Washington Football coach Ron Rivera on coaching through cancer treatments: ‘It’s who I am’

Washington Football coach Ron Rivera said on "Good Morning America" Monday that he has three weeks of treatment and one round of chemotherapy remaining to treat the cancer he was diagnosed with before the season. 

Rivera, speaking a day after his team suffered a 31-17 loss to the Baltimore Ravens, has enduring five treatments a week on top of coaching duties.

"It's who I am," said Rivera, who is battling Squamous Cell Carcinoma. "Listening to the doctors talk about how important it is to try and do as much of the routine as possible, but they also tell you, 'Hey, be careful, listen to your body.'" 

Rivera heeded that advice Sunday evening, as he hydrated and "tried to eat" before watching the remaining games in the late-afternoon window and retired to bed by 8 p.m. 

Washington Football Team head coach Ron Rivera on the sideline against the Baltimore Ravens during the second quarter at FedExField. (Photo: Brad Mills, USA TODAY Sports)

Earlier in the day, the coach wore a "Rivera Strong" T-shirt on the sideline — his staff also wore the shirts and players had them on during warmups. The gestures didn't stop there. Washington players and others around the league purchased carboard cutouts, replacing fans at FedEx Field, to raise more than $30,000 for the American Cancer Society. 

"It means a lot," the 58-year-old said. "When I first was diagnosed, I was angry. And then as I've kind of gone through this, it’s ‘Why me?’ But people have reached out and talked to me and have given me their examples or their well wishes. It helps push me forward because when you go through this you need a support system and when you have the right type of people pushing you, man, I'll tell you what, it really helps get your momentum pushing forward." 

One of the cutouts in the "Coach's Corner" was Rivera's late brother Mickey, who passed away after a fight against pancreatic cancer in 2015.

"That really hit me. It’s hitting me now, because Mickey was such a fighter," Rivera said. "Just to see him again — that hit home. That was great. It was awesome." 

Beyond his late brother, Rivera draws inspiration from being someone others look up to, and from those who have walked the path of cancer diagnosis, including the late Supreme Court justice Ruth Bader Ginsburg. 

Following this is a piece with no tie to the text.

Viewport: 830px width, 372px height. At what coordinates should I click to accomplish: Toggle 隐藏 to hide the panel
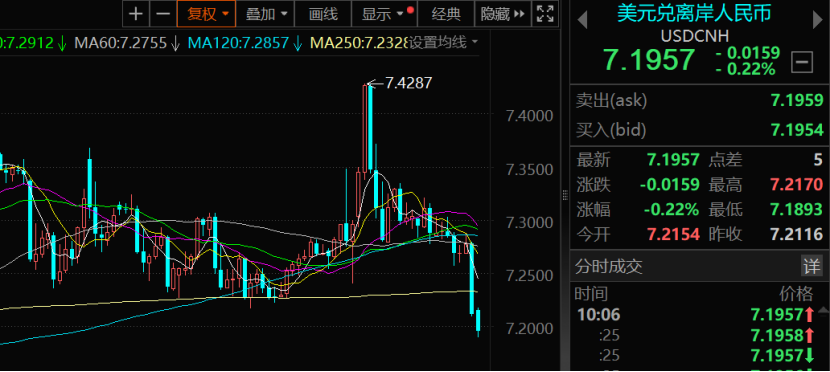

"There's other people watching me, so I'm just trying to set the example," he said. "Hey, RBG, she went through it. So I can, too." 

Anchor Robin Roberts noted that Rivera has access to elite medical care, and the coach emphasized healthcare accessibility and affordability while touting the league-wide emphasis on voting in next month's elections.

"There's so much that goes into this and it’s so expensive," he said. "If we don’t have quality health care — we're the richest country in the world, we should — everyone deserves the opportunity to fight and fight with everything that they're given.

"People have to go vote and they have to go vote their conscience, because it's important."